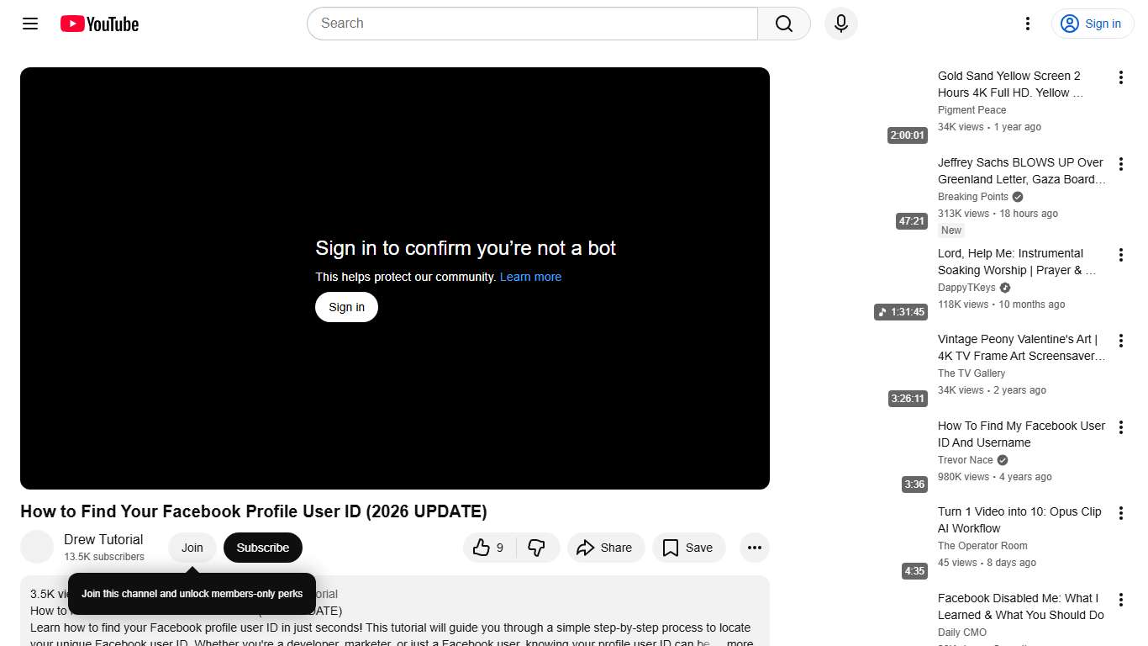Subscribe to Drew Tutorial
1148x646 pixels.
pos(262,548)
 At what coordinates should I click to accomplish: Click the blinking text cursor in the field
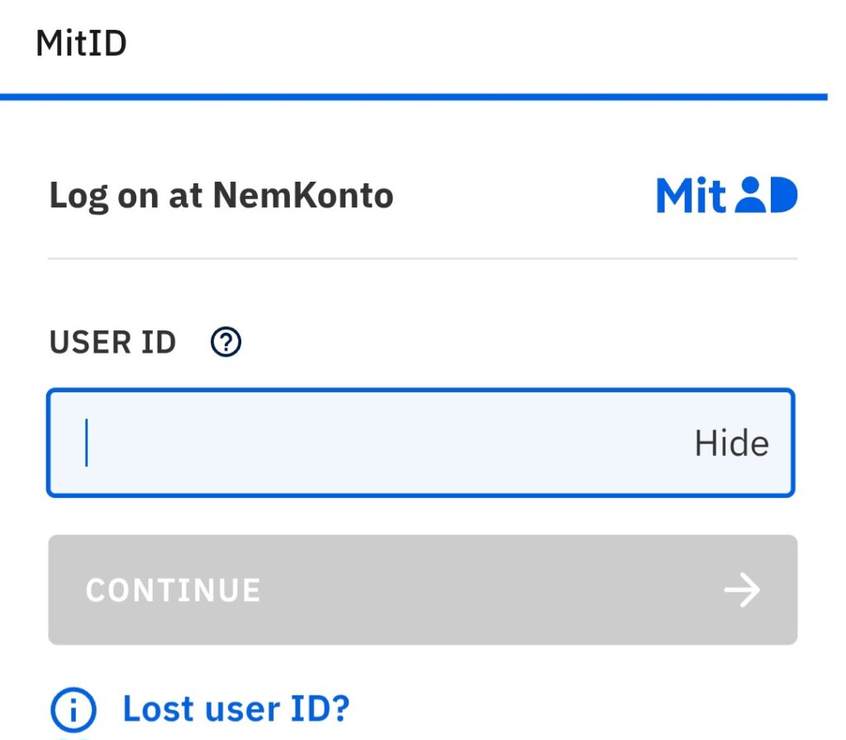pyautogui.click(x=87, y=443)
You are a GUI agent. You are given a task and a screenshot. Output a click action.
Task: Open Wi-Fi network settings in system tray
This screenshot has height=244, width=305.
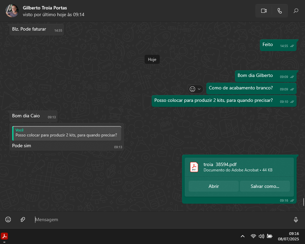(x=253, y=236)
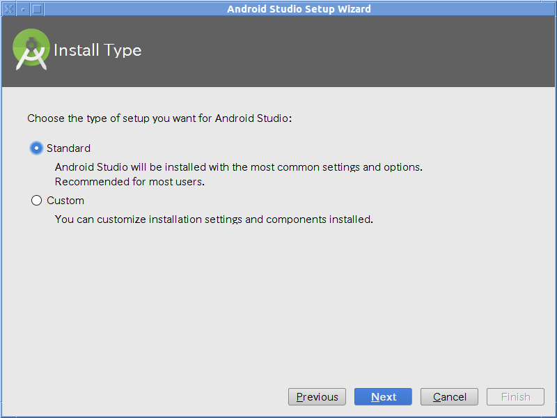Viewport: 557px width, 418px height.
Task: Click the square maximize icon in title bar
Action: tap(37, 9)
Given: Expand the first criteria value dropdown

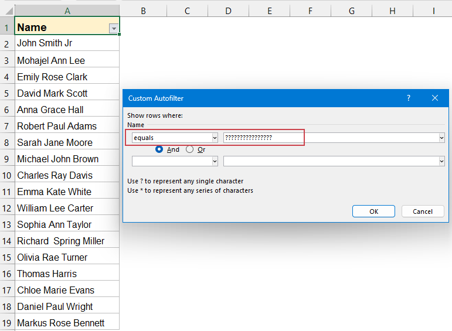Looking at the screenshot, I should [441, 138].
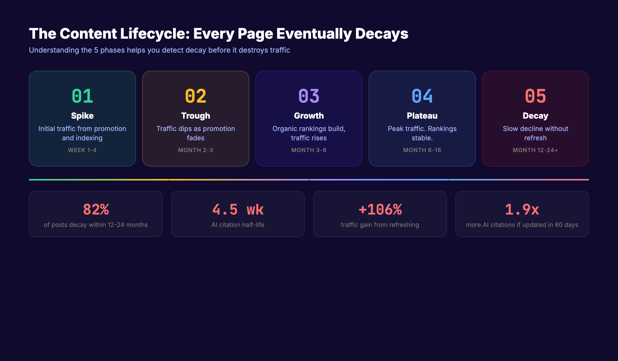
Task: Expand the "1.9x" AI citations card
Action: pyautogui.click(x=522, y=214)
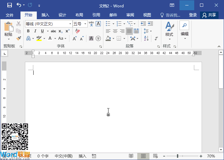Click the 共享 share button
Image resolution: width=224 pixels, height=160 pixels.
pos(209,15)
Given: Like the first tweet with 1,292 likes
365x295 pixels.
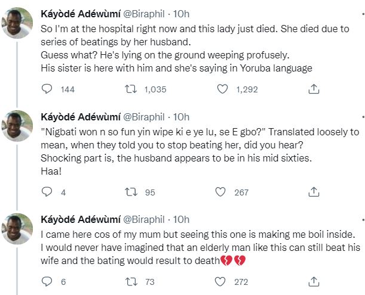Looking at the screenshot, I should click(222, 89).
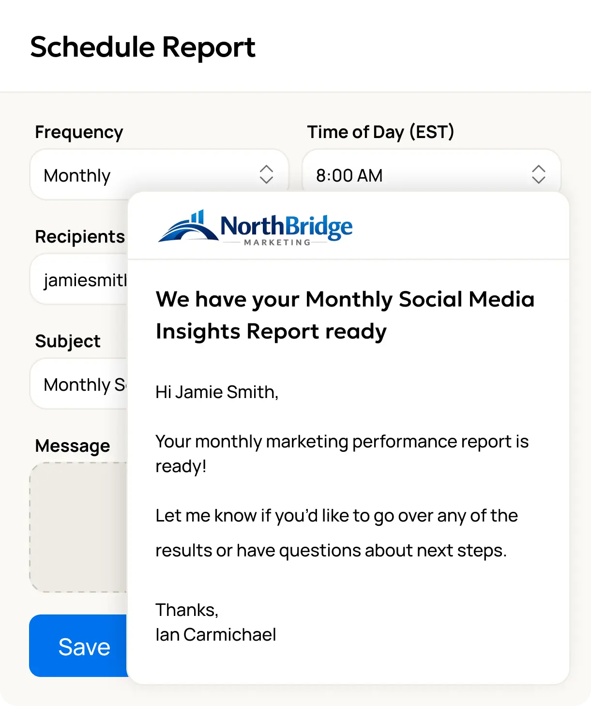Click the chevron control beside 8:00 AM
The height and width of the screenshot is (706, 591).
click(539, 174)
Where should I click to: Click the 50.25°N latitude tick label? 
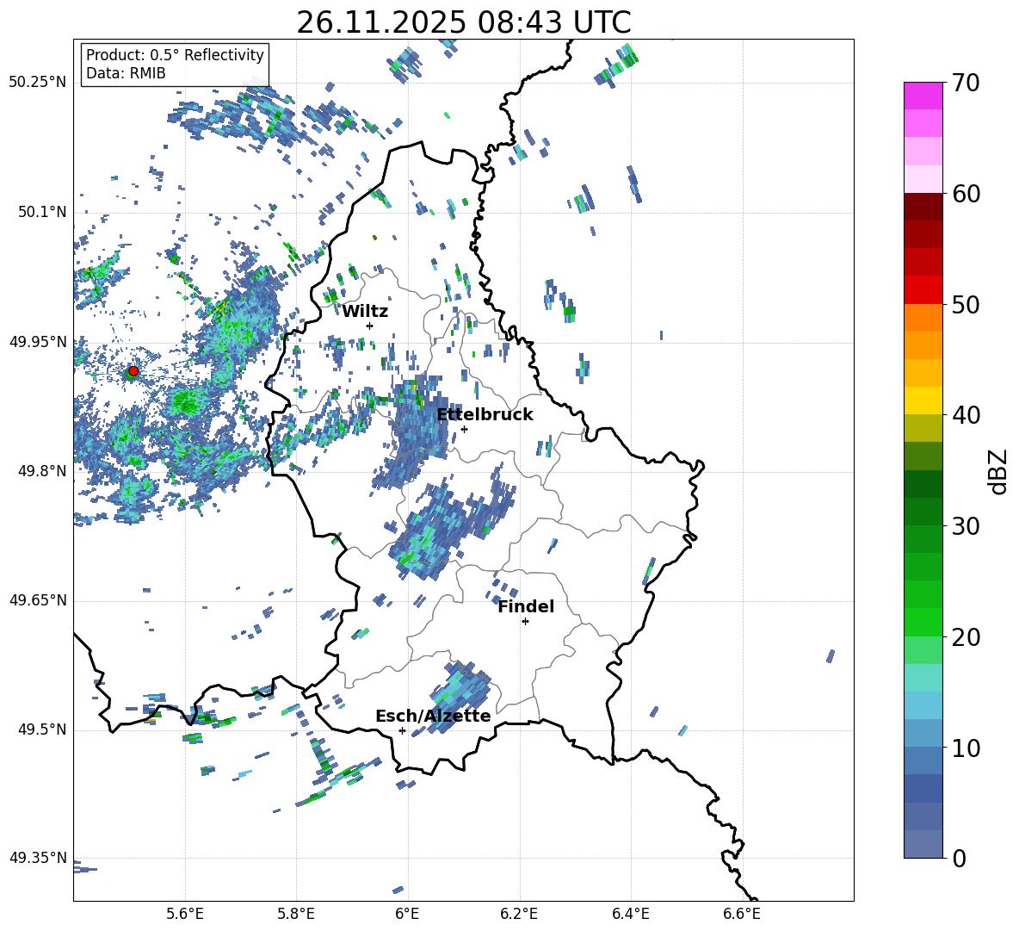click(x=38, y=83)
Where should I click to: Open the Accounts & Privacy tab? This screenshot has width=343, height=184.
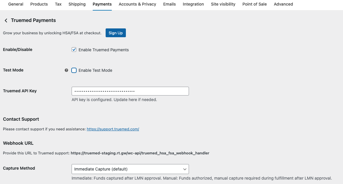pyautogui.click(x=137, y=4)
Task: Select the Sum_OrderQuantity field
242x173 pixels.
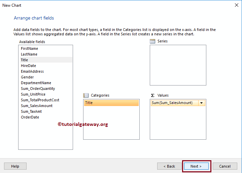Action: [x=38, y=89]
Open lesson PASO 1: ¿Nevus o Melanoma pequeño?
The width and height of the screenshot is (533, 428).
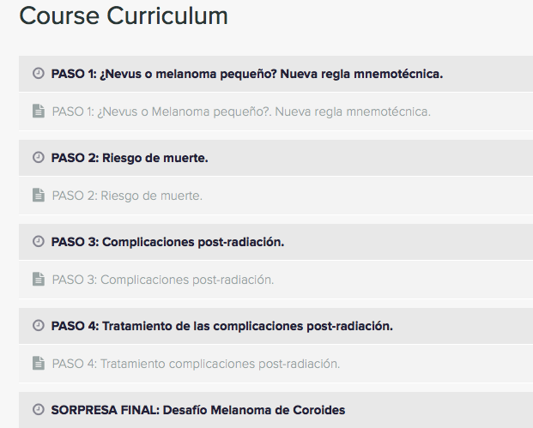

========

- Exercise objective: Reproduce every line of the listing above word for word, leaving out the pictures.

- Task answer:
Subscribe to Drew Tutorial
1148x646 pixels.
pos(262,548)
 At what coordinates should I click to accomplish: Click the blinking text cursor in the field
pyautogui.click(x=87, y=443)
You are a GUI agent. You are given a task and a screenshot. Output a click action.
Task: Open Wi-Fi network settings in system tray
This screenshot has height=244, width=305.
(x=253, y=236)
Viewport: 557px width, 418px height.
Task: Click the square maximize icon in title bar
Action: tap(37, 9)
Given: Expand the first criteria value dropdown

Looking at the screenshot, I should [441, 138].
Task: Expand the "1.9x" AI citations card
Action: pyautogui.click(x=522, y=214)
Click the 共享 share button
Image resolution: width=224 pixels, height=160 pixels.
pos(209,15)
Given: Like the first tweet with 1,292 likes
365x295 pixels.
Looking at the screenshot, I should click(222, 89).
Click the chevron control beside 8:00 AM
The height and width of the screenshot is (706, 591).
click(539, 174)
Where should I click to: Click the 50.25°N latitude tick label? 
click(x=38, y=83)
Where should I click to: Open the Accounts & Privacy tab? This screenshot has width=343, height=184.
pyautogui.click(x=137, y=4)
Task: Select the Sum_OrderQuantity field
242x173 pixels.
Action: [x=38, y=89]
Open lesson PASO 1: ¿Nevus o Melanoma pequeño?
The width and height of the screenshot is (533, 428).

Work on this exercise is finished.